Thursday, December 28, 2006

Ask and Tell

Democratic Congressman Marty Meehan, of Massachusetts, says he's planning on introducing a bill to repeal the military's "Don't Ask Don't Tell" policy in the near future. That's great news, and it'll be interesting to see how the new Democratic Congress will respond to the legislation. Recent polls have shown that most of the military is ok working hand in hand with gay soldiers, so the Congressman at least appears to have some support where it counts.

You can probably guess that I'm against "Don't Ask Don't Tell." It was a way for President Clinton to lift the ban on gay military members (before the policy, the military would ask recruits if they were gay, but now they can't). Unfortunately, President Clinton didn't take the policy far enough and ended up with a botched mess that allows gays to serve as long as they don't tell anyone they are gay. Honestly, does it get any more ridiculous than that? Gays can serve as long as they don't let anyone know in anyway that they might be gay. Oh, and if they get caught, they either get kicked out or they can lie and say it was a "one time" deal and try to get some mercy from the military tribunal. Do we really want to encourage our soldiers to lie?

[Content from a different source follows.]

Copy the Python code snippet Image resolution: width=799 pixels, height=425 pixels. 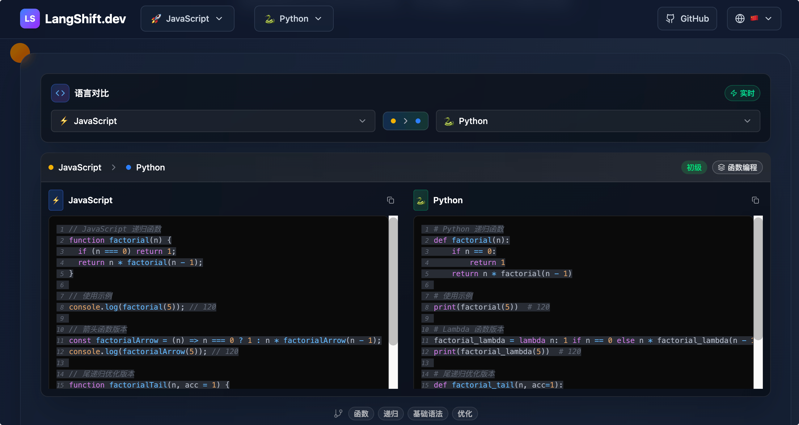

It's also interesting to note that the full title of "Don't Ask Don't Tell" is "Don't Ask Don't Tell, Don't Pursue Don't harass." From what I hear, there's a whole lot of pursuing and harassing going on, but that's obviously not the part of the program anti-gay folk are concerned with.

The point is that nearly every other military in the developed world allows gays to serve openly and honestly, and they haven't seen any negative consequences. The typical "I don't want to shower with a gay guy" excuses quickly lose weight when you realize that most of the dismissed gay military members were not in combat positions and that when we actually go to war (the time when troops have to live in the closest quarters) the gay dismissals actually start to plummet.

Maybe I'm wrong, though, and there's something I'm missing. What do you think, should we repeal the policy? Keep it the same? Ban all gays from service like we used to?


At 3/1/07 4:41 PM, Anonymous Anonymous said...

The evangelicals tolerate homosexuality as long as it is something that the individual is not advocating as being from God. They allow sin and redemption to everyone. It's just that when you talk about gay sex they get the willies.